The wreck of the last ship known to bring enslaved people from Africa to the United States has been located by researchers off the northern Gulf Coast, the Alabama Historical Commission said Wednesday. Remains of the Gulf schooner Clotilda were identified and verified along the Mobile River, near 12 Mile Island and just north of the Mobile Bay delta.

"The discovery of the Clotilda is an extraordinary archaeological find," Lisa Demetropoulos Jones, executive director of the commission, said. “The voyage represented one of the darkest eras of modern history and is a profound discovery of the tangible evidence of slavery.”

The Clotilda, captained by shipbuilder William Foster, sailed into Mobile Bay with 110 African men, women, and children and young adults between the ages of five and 23 on board, according to the Encyclopedia of Alabama. The ship illegally transported the people from Benin in Africa to Mobile from February to July of 1860. The Clotilda was then taken into delta waters north of the port and burned to avoid detection.

“After their secret arrival — in 1820 the introduction of Africans was declared an act of piracy punishable by death — about 25 young people were sold upriver to slave brokers, but the majority remained in Mobile. Thirty-two became the property of Timothy Meaher, who had financed the expedition, and his brother James enslaved eight others, including Cudjo Lewis; twenty were sent to Burns Meaher’s plantation in Clarke County; between five and eight went to William Foster as payment for the trip; and others were bought by plantation owner Thomas Buford. The young Africans were employed as deckhands, field hands, and domestics,” the entry continues.

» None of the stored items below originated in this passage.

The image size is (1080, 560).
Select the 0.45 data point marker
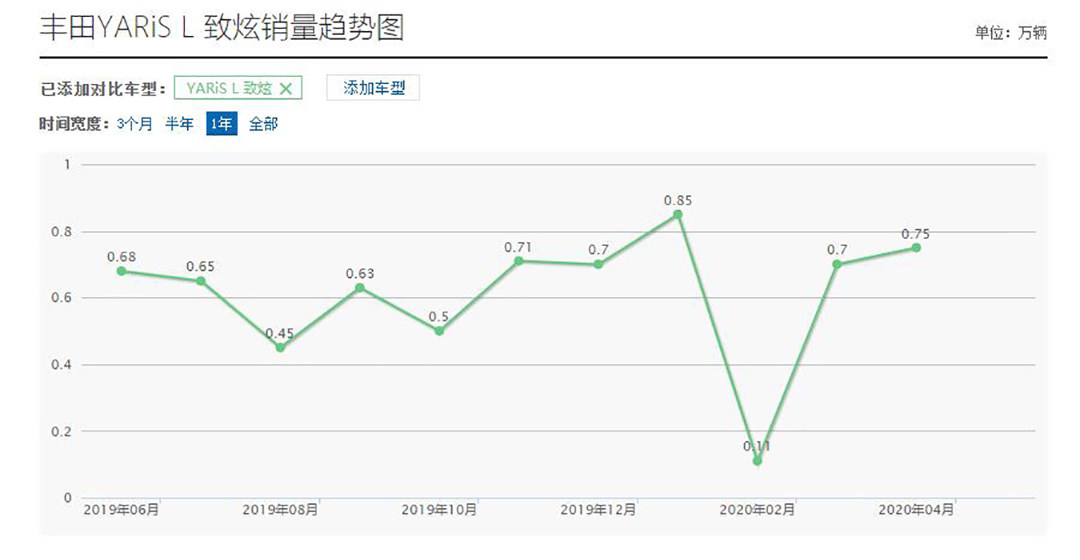[x=280, y=347]
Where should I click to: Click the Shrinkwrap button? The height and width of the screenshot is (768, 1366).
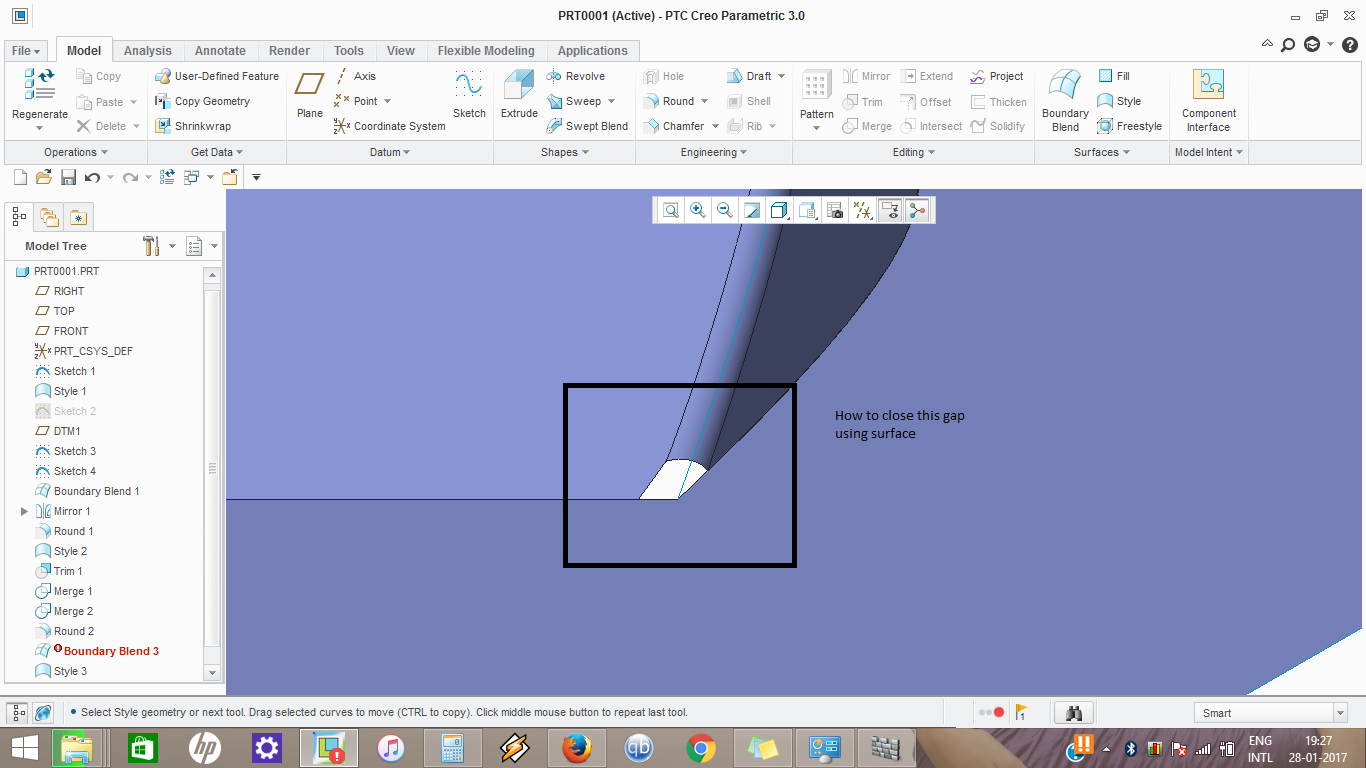[x=195, y=126]
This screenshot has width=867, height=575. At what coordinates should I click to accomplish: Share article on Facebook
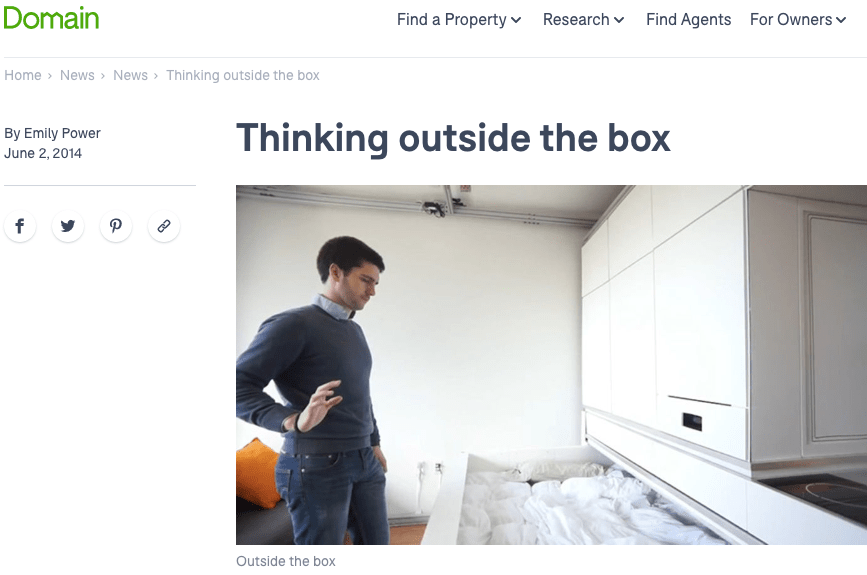tap(20, 226)
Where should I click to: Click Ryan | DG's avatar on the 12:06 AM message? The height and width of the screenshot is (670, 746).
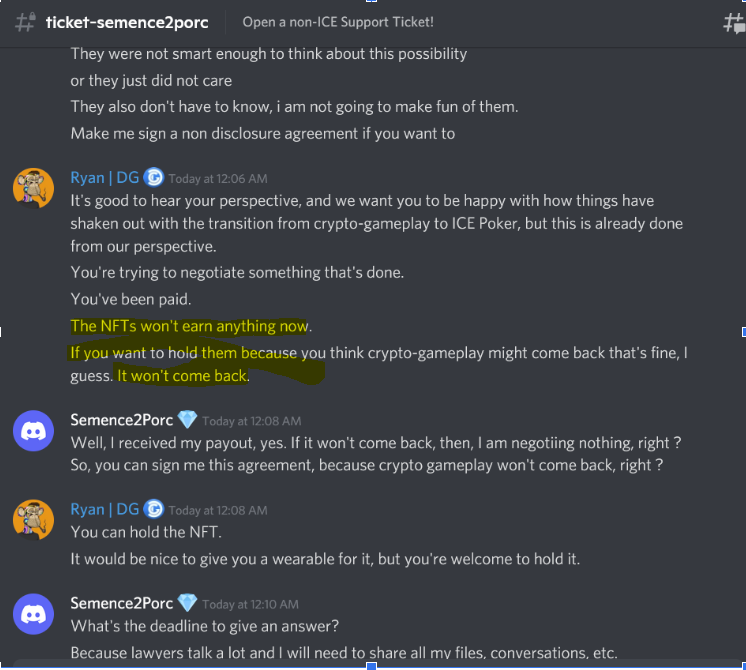[x=33, y=188]
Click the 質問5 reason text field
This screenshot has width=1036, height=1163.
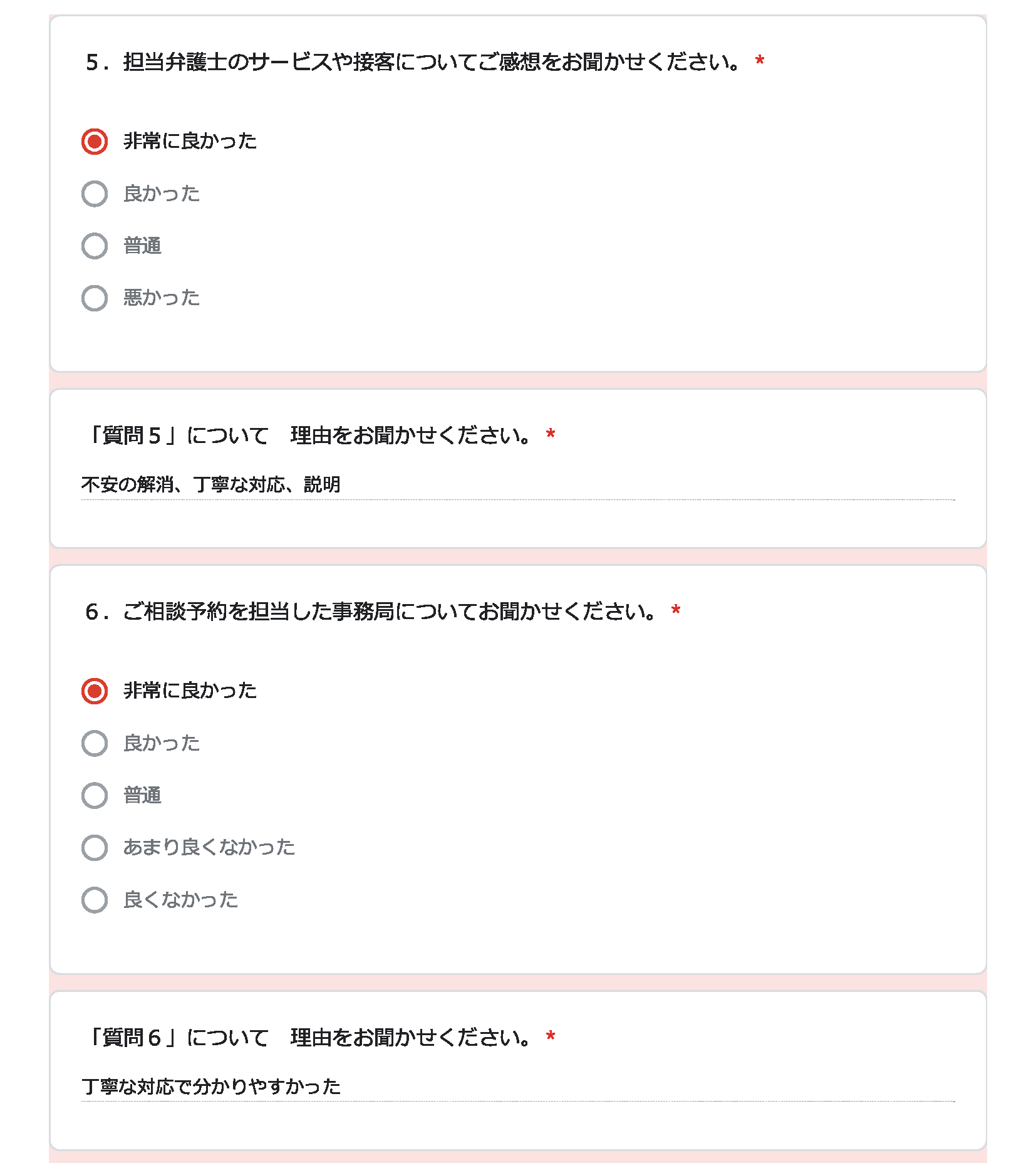click(518, 485)
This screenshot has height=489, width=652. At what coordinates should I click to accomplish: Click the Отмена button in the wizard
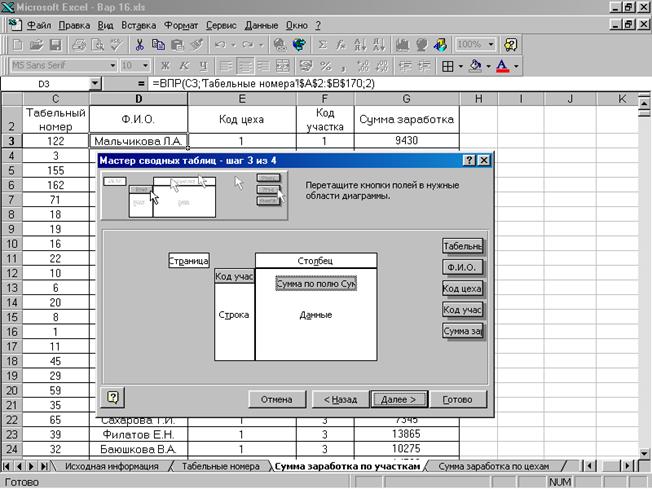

Some survivors of the Clotilda formed a Mobile community eventually known as Africatown.

“Residents of Africatown have carried the memory of their ancestors who were forcefully and violently migrated from Africa to the shores of Alabama. Since then, the final chapter of the Clotilda story has been shrouded in mystery,” the historical commission statement continued.

The announcement of the ship's identity comes a year after another claim that the historic vessel had been discovered. In January last year, reported that a staff member may have stumbled on remnants of the ship. "I saw this big sort of dinosaur backbone almost, arcing up out of the mud along the shoreline," Ben Raines told NPR at the time.

But the Alabama Historical Commission ruled out that possibility because of major differences between the two vessels. The false alarm last year helped spark a renewed search that found another wreck now identified as the slave ship.

“This was a search not only for a ship. This was a search to find our history and this was a search for identity, and this was a search for justice,” Smithsonian’s National Museum of African American History and Culture’s Slave Wrecks Project (SWP)'s co-director Paul Gardullo explained. “This is a way of restoring truth to a story that is too often papered over. Africatown is a community that is economically blighted and there are reasons for that. Justice can involve recognition. Justice can involve things like hard, truthful talk about repair and reconciliation.”

The commission is expected to release the full report on their investigation into Clotilda next week at a community celebration in Africatown.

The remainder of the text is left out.